Wednesday, October 22, 2025

Amazon boosts mass spying

 

Ring camera system is linking

to Flock surveillance network

Amazon is teaming up with Flock Safety to further expand mass spying in America, ArsTechnica reports.

Law enforcement agencies will soon have easier access to footage captured by Amazon’s Ring smart cameras. 

In a partnership announced this week, Amazon will allow approximately 5,000 local law enforcement agencies to request access to Ring camera footage via surveillance platforms from Flock Safety.

Ring’s cooperation with law enforcement and the reported use of Flock technologies by federal agencies, including U.S. Immigration and Customs Enforcement (ICE), has resurfaced privacy concerns that have followed the devices for years.

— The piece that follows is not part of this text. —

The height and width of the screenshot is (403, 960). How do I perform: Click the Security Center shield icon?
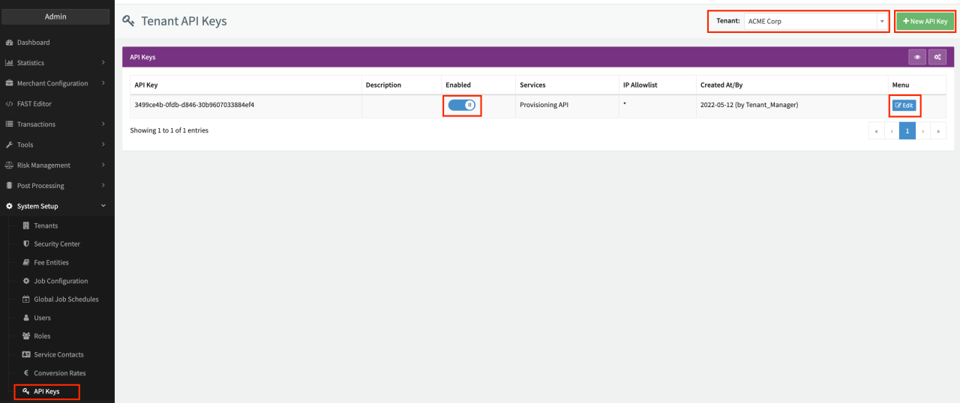coord(26,244)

Read ArsTechnica’s story here:

https://arstechnica.com/gadgets/2025/10/ring-cameras-are-about-to-get-increasingly-chummy-with-law-enforcement/

Sen. Ron Wyden, the Oregon Democrat known for his concerns over mass spyring, has sent a letter [PDF] to Flock chief Garrett Langley saying the public has been surveilled via Flock car tag readers (which also scan vehicles with AI), feeding the data to Homeland Security Investigations, ICE, the Secret Service and the Navy’s Criminal Investigative Service.

“I now believe that abuses of your product are not only likely but inevitable and that Flock is unable and uninterested in preventing them,” Wyden wrote.

ArsTechnica added,

In August, Jay Stanley, senior policy analyst for the ACLU Speech, Privacy, and Technology Project, wrote that “Flock is building a dangerous, nationwide mass-surveillance infrastructure.”

Stanley pointed to ICE using Flock’s network of cameras, as well as Flock’s efforts to build a people lookup tool with data brokers.

Matthew Guariglia, senior policy analyst at the Electronic Frontier Foundation (EFF), told Ars via email that Flock is a “mass surveillance tool” that “has increasingly been used to spy on both immigrants and people exercising their First Amendment-protected rights.”

Flock has earned this reputation among privacy advocates through its own cameras, not Ring’s.